------ Source records

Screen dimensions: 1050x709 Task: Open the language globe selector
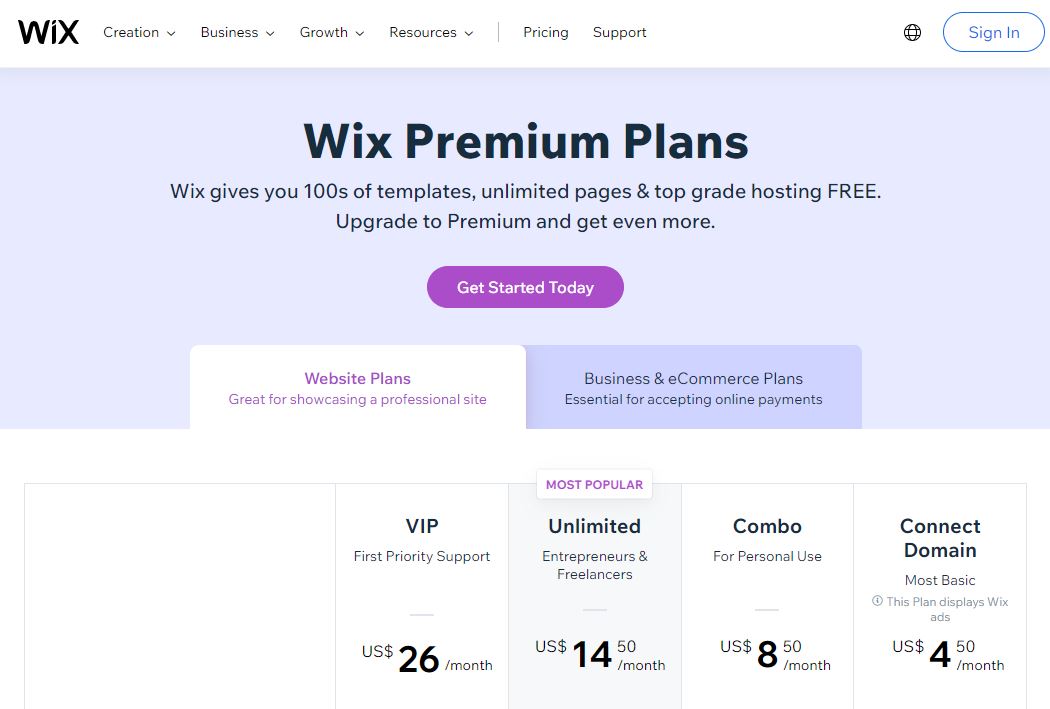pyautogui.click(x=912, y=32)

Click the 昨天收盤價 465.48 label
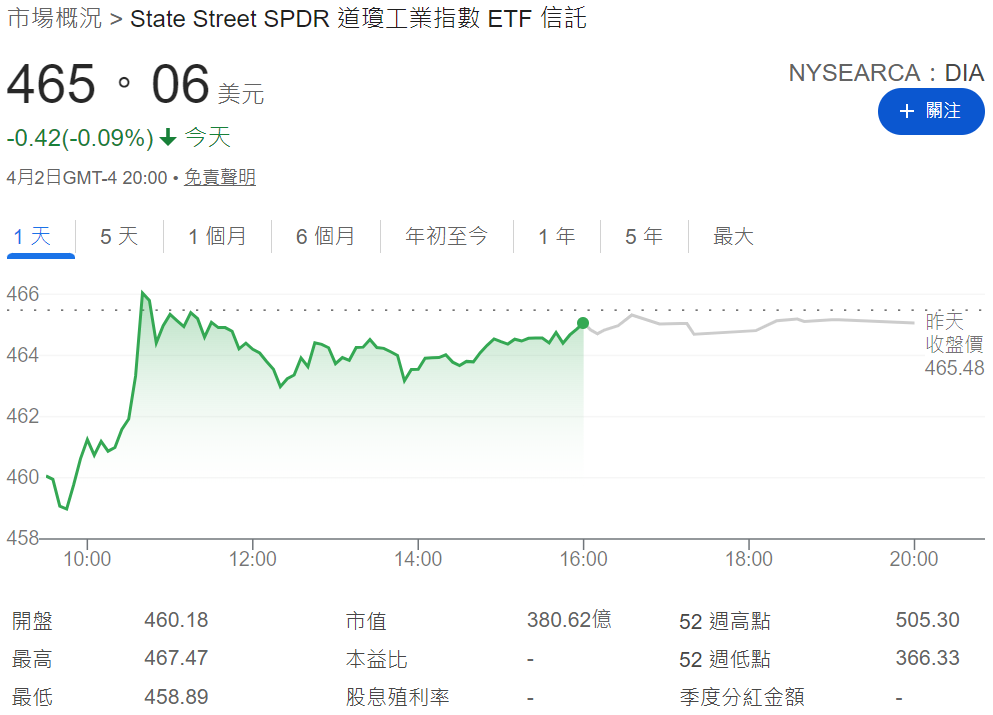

------------
------ Source records

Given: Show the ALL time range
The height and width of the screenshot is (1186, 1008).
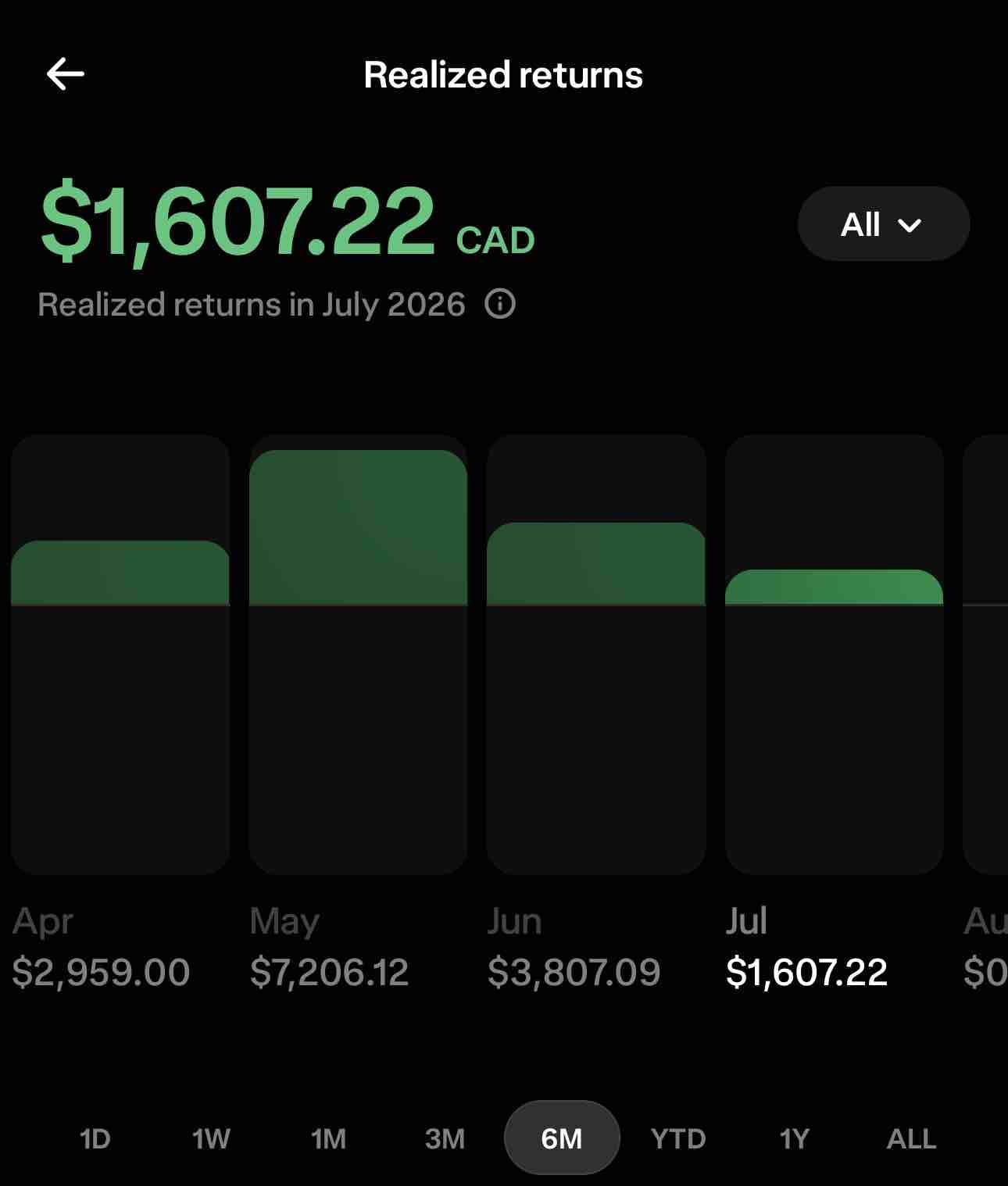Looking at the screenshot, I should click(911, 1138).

------------

* **Problem**
Output exactly the lines above that lie between the line with "Screen dimensions: 1050x709" and the line with "Click the 昨天收盤價 465.48 label", those two lines included, and no pictures.

* **Worked solution**
Screen dimensions: 1050x709 Task: Open the language globe selector
pyautogui.click(x=912, y=32)

Click the 昨天收盤價 465.48 label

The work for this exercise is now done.